The town of Maud, Oklahoma had been without its police force since Monday after a heated discussion between the mayor and the police chief led to her submit her resignation. But Wednesday night at a special city council meeting, both sides came to an agreement.
The room was packed with supporters of Maud Police Chief Patricia Bateman. And almost immediately, the city council went into executive session.
Bateman submitted her resignation because she said Mayor Larry Ham asked her to do something she felt was unethical.
“Basically, I was asking her about what they call a fix-it ticket,” he explained. “And she said it was illegal and I said, ‘Well, I want it done anyway.’ Nobody could show me a law that says I can’t do it.”

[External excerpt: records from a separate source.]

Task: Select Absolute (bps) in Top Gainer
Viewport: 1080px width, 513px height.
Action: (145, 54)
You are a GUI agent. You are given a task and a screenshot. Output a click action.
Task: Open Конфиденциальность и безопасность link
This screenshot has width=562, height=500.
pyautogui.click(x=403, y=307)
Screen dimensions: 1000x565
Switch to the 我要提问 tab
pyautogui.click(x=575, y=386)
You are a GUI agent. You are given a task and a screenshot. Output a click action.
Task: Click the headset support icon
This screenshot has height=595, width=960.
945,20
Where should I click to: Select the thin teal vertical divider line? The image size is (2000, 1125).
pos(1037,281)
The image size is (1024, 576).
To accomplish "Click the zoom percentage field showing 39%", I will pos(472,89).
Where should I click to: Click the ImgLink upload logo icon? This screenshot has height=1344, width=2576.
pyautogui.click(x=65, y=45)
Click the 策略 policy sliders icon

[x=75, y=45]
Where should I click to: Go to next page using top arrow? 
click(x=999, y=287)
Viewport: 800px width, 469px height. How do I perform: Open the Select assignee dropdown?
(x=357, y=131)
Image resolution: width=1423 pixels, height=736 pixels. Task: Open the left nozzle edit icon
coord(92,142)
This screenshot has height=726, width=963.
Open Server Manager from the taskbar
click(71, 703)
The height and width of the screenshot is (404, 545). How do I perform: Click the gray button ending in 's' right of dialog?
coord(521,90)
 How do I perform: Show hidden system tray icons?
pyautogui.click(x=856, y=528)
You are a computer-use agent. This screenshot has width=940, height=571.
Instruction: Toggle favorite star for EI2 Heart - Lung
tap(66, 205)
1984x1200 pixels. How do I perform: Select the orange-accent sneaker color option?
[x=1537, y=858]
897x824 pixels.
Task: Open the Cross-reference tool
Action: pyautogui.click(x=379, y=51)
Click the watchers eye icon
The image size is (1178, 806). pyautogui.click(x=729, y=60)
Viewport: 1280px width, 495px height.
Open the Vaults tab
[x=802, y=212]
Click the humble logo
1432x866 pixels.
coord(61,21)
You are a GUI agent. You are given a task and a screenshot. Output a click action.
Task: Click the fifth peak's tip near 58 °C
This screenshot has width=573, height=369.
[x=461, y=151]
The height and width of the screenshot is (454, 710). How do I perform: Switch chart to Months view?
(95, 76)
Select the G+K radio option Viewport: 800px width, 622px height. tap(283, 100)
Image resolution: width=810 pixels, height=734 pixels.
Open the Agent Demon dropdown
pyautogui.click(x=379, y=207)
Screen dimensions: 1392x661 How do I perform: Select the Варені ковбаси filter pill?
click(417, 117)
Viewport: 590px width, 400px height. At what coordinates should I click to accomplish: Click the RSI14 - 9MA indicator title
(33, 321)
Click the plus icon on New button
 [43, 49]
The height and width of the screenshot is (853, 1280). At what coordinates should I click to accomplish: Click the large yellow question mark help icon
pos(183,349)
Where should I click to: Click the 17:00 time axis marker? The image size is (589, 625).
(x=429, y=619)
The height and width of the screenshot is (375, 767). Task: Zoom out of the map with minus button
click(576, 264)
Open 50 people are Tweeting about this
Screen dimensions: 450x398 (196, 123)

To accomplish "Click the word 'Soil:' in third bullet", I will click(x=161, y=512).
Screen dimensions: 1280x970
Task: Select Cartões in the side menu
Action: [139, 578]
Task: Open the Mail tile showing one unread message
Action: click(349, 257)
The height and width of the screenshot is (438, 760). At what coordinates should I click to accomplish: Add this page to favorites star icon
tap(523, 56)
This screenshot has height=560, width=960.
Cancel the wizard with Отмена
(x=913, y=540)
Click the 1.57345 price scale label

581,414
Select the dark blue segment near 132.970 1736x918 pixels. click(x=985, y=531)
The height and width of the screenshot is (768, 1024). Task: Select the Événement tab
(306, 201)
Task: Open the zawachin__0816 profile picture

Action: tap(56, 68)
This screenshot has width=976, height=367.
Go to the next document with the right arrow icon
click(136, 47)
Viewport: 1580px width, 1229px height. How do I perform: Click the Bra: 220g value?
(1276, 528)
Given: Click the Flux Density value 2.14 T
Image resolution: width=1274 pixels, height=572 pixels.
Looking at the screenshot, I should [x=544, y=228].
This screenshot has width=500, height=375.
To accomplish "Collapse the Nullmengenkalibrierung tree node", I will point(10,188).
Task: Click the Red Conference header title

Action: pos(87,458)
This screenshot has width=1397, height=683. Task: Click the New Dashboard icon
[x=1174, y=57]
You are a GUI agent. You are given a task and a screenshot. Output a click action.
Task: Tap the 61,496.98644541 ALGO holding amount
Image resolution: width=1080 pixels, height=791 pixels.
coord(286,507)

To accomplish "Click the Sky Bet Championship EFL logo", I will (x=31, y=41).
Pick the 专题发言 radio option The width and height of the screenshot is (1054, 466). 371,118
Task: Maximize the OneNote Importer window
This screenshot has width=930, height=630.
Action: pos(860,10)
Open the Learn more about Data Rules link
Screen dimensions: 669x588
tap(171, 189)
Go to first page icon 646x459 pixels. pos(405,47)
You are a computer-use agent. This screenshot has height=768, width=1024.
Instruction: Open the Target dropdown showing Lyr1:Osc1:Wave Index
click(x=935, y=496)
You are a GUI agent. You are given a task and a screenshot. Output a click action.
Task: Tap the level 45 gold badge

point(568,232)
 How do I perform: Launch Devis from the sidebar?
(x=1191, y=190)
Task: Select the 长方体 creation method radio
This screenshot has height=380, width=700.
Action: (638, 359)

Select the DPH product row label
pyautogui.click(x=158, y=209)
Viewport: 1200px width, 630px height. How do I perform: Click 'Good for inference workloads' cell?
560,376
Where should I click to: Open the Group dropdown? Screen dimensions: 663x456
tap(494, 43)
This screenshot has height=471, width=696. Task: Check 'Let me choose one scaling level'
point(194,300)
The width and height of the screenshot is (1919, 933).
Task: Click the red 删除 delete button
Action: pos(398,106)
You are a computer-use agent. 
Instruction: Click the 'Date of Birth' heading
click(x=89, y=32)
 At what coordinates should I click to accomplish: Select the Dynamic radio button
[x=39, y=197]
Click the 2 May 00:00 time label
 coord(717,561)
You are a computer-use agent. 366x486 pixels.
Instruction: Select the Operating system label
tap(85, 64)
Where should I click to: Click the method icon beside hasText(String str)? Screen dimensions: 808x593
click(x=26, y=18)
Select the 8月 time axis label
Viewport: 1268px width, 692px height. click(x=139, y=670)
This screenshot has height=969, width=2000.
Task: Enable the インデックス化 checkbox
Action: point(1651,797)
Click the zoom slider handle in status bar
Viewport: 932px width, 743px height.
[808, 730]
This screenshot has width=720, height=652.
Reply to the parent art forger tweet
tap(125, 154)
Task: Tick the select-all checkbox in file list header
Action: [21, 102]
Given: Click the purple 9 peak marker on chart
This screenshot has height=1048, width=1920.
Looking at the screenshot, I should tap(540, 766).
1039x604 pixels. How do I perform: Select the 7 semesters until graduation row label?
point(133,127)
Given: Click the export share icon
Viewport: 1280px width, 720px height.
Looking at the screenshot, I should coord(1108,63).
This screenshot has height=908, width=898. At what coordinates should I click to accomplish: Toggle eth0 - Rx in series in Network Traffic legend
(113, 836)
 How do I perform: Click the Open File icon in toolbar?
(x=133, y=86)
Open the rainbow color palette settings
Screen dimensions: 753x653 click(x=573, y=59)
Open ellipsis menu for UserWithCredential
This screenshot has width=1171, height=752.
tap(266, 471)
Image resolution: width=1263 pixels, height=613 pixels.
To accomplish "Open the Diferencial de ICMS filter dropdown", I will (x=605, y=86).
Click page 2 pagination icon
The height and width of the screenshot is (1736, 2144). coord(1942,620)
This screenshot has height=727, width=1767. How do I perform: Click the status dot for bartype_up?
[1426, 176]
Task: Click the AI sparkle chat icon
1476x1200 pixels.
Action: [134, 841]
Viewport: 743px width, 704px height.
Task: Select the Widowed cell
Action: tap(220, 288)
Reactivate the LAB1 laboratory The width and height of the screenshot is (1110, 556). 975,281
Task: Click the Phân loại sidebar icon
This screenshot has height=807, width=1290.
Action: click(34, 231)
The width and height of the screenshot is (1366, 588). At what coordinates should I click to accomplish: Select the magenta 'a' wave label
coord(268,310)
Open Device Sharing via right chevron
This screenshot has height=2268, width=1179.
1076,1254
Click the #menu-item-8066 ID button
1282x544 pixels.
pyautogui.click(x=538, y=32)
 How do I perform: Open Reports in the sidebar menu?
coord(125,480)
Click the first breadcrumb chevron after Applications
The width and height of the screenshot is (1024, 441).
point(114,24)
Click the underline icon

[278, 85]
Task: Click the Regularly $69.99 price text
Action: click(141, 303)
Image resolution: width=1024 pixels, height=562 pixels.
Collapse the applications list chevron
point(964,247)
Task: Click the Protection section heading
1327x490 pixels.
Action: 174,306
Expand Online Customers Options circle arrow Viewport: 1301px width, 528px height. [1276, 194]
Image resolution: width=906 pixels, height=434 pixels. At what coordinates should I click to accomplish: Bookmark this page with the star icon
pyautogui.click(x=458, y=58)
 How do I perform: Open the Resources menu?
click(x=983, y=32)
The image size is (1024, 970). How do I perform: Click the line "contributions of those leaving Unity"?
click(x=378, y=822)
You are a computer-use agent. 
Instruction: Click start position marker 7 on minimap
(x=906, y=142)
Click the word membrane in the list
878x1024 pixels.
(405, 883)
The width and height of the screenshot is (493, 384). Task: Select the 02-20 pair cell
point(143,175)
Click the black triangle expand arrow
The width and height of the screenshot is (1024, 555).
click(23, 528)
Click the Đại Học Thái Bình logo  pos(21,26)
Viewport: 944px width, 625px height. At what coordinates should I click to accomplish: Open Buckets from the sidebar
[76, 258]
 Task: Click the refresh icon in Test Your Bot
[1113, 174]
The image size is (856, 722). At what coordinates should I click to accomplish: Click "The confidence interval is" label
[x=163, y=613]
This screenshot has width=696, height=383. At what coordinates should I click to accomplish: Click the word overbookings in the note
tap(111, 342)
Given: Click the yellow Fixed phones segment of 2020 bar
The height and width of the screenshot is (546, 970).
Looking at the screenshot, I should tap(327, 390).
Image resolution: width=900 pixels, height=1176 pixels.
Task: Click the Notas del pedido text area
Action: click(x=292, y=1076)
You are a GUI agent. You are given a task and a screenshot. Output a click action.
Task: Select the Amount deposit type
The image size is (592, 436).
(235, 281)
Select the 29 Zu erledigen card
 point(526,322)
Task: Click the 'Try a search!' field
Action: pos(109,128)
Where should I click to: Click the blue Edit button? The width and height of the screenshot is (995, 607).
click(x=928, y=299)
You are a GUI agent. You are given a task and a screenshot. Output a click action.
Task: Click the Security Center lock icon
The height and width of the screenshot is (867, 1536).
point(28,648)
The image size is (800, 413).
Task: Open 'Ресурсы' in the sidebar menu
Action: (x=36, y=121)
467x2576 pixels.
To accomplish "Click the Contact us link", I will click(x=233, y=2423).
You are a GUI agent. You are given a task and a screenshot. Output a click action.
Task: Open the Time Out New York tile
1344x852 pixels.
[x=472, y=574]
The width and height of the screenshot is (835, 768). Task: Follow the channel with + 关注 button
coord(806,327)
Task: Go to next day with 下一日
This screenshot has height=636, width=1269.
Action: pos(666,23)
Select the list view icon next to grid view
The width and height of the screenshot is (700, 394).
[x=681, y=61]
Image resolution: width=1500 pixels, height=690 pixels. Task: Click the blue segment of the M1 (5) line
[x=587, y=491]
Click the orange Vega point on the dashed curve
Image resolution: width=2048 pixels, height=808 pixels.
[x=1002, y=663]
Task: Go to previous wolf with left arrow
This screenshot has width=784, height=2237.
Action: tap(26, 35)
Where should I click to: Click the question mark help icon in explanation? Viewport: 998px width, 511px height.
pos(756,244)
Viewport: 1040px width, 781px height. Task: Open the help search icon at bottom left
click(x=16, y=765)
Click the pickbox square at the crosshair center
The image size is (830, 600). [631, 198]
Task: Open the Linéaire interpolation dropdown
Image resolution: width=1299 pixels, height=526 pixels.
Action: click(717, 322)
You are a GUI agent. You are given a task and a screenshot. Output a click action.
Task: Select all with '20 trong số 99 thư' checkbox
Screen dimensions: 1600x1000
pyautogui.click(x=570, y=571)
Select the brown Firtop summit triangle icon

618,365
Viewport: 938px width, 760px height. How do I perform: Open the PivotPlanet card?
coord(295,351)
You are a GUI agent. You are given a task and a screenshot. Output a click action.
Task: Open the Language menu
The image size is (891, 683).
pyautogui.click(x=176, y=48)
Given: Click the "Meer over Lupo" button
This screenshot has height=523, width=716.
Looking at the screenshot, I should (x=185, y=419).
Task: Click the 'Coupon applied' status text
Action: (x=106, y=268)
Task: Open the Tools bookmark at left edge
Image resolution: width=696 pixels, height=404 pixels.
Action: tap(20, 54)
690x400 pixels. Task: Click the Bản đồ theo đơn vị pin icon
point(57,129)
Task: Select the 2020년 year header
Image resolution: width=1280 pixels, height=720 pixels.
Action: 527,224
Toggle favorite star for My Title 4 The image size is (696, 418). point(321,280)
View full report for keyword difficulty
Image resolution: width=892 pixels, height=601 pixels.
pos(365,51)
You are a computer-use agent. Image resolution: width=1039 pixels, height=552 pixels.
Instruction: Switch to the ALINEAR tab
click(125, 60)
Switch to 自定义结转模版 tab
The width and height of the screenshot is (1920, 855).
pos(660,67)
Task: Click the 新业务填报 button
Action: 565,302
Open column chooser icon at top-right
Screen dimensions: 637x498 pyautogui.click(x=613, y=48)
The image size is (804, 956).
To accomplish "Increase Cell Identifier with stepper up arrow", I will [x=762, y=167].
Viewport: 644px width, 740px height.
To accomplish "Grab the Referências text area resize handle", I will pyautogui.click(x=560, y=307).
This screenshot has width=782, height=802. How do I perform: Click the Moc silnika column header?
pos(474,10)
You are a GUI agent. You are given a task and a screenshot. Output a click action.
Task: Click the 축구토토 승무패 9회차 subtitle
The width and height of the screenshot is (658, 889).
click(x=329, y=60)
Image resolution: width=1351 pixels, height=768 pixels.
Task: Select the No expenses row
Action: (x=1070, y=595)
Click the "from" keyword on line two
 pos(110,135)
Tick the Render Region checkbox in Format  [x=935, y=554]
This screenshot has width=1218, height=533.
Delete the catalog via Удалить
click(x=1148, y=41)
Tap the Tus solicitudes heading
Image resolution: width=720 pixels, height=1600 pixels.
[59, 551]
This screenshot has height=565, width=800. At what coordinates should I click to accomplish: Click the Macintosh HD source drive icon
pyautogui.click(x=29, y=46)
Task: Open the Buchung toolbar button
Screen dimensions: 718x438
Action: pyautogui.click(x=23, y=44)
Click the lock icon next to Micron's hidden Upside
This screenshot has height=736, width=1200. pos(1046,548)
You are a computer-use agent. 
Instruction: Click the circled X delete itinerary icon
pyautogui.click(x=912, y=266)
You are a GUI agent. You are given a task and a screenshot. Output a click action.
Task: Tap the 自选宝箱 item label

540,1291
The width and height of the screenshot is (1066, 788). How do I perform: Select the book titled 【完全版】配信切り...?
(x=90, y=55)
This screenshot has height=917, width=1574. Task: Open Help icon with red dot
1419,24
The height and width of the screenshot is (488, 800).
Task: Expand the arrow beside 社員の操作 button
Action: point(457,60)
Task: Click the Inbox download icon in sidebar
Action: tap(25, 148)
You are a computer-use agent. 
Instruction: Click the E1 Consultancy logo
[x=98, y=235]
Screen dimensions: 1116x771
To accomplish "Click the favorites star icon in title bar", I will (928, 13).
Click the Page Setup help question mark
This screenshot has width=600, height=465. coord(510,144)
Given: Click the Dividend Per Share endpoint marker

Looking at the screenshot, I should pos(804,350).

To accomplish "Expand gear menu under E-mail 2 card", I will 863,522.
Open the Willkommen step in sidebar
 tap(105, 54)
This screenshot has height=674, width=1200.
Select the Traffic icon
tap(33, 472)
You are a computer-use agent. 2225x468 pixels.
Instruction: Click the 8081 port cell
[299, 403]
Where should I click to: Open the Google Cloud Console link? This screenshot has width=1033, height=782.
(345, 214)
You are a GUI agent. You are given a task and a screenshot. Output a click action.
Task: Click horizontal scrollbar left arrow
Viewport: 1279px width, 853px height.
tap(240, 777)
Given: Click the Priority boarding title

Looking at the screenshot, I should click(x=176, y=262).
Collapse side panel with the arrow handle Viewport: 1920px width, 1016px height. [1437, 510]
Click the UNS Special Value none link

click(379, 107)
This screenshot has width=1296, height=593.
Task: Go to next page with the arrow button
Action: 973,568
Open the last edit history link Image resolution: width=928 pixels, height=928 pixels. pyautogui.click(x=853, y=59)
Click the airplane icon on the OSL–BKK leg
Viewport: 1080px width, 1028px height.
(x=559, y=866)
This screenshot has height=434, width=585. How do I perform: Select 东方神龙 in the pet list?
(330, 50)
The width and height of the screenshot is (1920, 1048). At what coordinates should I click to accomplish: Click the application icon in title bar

“To my knowledge in Oklahoma,” Bateman said, "no highway patrol or otherwise has done it or has not done it in years at least. If there’s something to that, I don’t know. I’m willing to find out.”
But she said many other things transpired during the conversation, leading her to the decision.
“What I choose to do and what I do in loving my badge,” she said, "is what I do for a living and I’ve done it for years and I’m not going to put myself, my name, my family’s name into something that’s not what we feel is correct or is the right way to handle things."
Bateman met with the city council during the special meeting. And they all returned to open session, vowing to try and resolve the issues. The city council voted not to accept Bateman’s resignation.
Despite opposition at the meeting, Mayor Ham said he had not considered resigning.
“I still think there are things that we can do,” he told News 9, "both her and I, to improve this town."
“For the community to come together the way they did tonight was amazing and spectacular,” Bateman said. “And if we can work through the issue and do what’s best for the community, then I’m going to be here.”
The chief, assistant chief, and 14 reserve officers would return to work starting Wednesday night.